Шрифт:
Интервал:
Закладка:
А раньше он жил в специальной – обратите на термин внимание – больнице, скорее – темнице, для душевнобольных.
Заметьте: он не «лечился», не «временно находился», а там, в прижизненном этом аду, в окружении психов и дебилов, – именно жил. Поначалу – по принуждению. А потом – уже по инерции какой-то, механистичной, однообразной, бредовой. В полнейшей, на десятилетия, изоляции – от всего, что было где-то на воле, вдали от тоски, от боли. Осознанно. Да, представьте. Добровольно. Именно так.
Там, при наличии родственников, и целой орды знакомых, и всяческих, потенциальных и взаправдашних, опекунов, – его многолетний, бывший теперь уже, а тогда – реальный, привычный дом.
Так он решил когда-то. Сам сделал этот выбор.
Болезнь художника Яковлева – это та, с медициной не связанная, но в извечном родстве находящаяся со вселенною всей, «высокая болезнь», о которой когда-то так верно сказал Пастернак.
Та высота небесная – дара, духа, чуда – которая всегда «у окна художника». То есть, не над окном, заметьте, а – вровень с ним.
Вот и решайте, земляне, сограждане, современники, теперь, поскольку, пожалуй, лучше поздно, чем никогда, – кто же был более болен: век ли минувший, жестокий, норовивший любыми способами уничтожить, сгубить художника, – или художник, выразивший свой век, как никто другой?
Двадцатый век – на исходе был. Миновал. Растаял – в дымке сырой, в тумане заоконном густом. Ушёл.
Навсегда ли? Да кто его знает! Ведь из памяти – не исчезает. Рассказать о себе желает. Хоть и был суров и тяжёл.
Новый век – пока что в начале.
И свои у него печали.
Будут радости. Будет любовь.
Будут страсти. И вспыхнут чувства.
Будет жить на земле искусство.
В коем слитны – и свет, и кровь.
Художник – на вечном взлёте, в неудержимом порыве – вверх, в распахнутое пространство грядущего. Вглубь и ввысь.
Туда, к озареньям новым, к трудам и новым открытьям, туда, где звёзды над миром алмазной сенью зажглись.
Даже после физической смерти.
Тем более – после смерти.
Потому что лишь в творчестве щедром своём, всегда – в героическом, подвижническом, затворническом, только так, трагическом, да, но зато и врачующем души людские, великом творчестве, навсегда – в провидческом творчестве, он по-настоящему жив.

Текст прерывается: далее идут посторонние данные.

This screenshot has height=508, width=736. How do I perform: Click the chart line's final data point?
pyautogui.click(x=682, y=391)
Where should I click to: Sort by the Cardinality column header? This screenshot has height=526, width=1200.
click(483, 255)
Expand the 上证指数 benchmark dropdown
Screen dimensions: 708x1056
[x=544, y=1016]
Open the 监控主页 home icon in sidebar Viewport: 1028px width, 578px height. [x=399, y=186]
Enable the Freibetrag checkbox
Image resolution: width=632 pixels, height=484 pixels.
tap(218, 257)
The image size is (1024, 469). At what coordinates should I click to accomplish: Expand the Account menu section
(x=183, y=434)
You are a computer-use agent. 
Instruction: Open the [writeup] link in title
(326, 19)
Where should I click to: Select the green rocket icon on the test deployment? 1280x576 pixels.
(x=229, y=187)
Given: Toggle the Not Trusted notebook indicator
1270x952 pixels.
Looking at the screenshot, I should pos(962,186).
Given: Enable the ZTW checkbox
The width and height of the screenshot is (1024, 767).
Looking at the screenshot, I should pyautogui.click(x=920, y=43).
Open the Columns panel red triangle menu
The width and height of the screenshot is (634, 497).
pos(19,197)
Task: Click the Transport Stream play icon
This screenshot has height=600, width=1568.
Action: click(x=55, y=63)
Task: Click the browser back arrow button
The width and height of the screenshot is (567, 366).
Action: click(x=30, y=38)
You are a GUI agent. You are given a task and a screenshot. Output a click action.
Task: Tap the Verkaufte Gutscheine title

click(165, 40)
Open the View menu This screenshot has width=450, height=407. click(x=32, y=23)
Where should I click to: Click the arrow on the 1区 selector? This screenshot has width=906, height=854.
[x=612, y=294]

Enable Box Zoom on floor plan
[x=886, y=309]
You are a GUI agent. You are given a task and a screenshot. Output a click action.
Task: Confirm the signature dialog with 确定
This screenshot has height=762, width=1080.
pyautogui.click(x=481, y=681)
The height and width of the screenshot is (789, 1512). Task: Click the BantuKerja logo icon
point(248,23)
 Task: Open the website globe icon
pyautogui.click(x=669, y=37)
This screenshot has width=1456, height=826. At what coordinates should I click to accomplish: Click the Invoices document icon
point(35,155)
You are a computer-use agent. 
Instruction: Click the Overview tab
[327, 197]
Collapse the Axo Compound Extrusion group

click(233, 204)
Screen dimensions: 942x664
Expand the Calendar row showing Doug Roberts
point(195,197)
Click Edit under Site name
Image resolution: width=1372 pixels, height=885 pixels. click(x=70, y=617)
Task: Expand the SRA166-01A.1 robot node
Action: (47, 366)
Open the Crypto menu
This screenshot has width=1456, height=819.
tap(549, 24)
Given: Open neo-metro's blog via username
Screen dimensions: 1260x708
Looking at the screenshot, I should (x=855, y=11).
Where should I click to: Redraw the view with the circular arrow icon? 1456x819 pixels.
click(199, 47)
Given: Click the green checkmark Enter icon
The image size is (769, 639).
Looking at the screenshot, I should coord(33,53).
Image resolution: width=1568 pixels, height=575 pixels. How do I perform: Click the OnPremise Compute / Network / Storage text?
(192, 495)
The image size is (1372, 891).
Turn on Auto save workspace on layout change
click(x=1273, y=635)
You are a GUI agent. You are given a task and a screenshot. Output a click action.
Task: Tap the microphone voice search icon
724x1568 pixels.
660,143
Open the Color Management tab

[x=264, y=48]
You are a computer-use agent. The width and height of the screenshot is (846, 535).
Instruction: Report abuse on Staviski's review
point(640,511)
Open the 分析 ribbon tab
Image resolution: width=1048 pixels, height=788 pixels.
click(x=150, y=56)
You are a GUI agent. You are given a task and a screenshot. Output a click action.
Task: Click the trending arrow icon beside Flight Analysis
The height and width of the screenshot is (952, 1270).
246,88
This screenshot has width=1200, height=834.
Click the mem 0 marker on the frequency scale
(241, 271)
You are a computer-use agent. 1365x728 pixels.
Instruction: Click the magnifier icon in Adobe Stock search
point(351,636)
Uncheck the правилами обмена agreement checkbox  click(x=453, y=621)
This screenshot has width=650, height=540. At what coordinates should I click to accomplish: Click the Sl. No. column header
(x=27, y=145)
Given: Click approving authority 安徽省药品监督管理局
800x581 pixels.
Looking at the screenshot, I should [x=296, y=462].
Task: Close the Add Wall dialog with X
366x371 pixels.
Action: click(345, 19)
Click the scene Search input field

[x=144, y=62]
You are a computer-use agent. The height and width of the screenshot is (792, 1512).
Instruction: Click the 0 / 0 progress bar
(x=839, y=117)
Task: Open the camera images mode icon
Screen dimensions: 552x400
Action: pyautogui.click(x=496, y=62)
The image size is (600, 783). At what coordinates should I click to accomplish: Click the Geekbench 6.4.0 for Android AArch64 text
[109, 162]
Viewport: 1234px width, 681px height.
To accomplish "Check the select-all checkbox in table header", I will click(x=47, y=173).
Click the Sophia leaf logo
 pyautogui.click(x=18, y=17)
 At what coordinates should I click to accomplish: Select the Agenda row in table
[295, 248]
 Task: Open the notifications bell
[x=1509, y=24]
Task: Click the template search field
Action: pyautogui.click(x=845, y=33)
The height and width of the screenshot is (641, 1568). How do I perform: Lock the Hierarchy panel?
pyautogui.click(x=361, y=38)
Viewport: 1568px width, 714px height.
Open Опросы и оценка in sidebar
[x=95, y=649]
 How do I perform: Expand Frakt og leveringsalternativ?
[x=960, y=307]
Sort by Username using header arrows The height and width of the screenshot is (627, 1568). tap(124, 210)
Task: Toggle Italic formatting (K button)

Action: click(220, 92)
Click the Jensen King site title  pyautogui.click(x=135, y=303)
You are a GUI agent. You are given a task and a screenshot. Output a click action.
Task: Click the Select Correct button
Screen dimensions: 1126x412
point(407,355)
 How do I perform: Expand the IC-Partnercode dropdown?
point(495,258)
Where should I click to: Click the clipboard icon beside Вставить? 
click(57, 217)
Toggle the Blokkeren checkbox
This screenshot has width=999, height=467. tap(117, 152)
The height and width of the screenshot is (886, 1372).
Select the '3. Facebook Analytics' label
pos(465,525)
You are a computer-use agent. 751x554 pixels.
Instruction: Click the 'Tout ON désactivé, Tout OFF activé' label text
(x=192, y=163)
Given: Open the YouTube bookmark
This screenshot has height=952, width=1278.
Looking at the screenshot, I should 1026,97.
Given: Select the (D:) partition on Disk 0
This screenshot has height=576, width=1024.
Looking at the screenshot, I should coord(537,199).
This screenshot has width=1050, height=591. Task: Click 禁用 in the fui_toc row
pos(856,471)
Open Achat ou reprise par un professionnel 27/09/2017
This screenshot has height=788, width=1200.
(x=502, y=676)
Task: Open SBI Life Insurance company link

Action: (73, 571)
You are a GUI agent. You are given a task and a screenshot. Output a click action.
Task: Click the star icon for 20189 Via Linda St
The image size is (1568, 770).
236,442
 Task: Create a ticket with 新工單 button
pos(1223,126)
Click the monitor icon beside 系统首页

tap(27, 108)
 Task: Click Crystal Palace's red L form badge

И кто его знает, что там за новая высота – та, что выше ещё и светлее «высоты у окна художника»!..
Сколько помню Володю Яковлева – всегда он, самоотверженно, вдохновенно, порой неистово, с отдачей полной, трудился.
Полуслепой, постоянно, где бы ни был, повсюду теряющий очки с какими-то слишком уж большими, всех озадачивающими, «не каку людей», диоптриями и поэтому предпочитающий обходиться обычно без них, приближал он, бывало, вплотную, не глаза – всё лицо! – к прикреплённому четырьмя кривоватыми кнопками картону, плотно стоявшему на мольберте, а то и просто наспех к нему прислонённому ватманскому листу бумаги с молниеносным, только ему одному и понятным, летучим наброском, несколькими штрихами определяющим сущность работы будущей, вскоре, возможно – по волшебству, обязанной появиться, – и будто бы чуял её, видел всю её – внутренним зрением.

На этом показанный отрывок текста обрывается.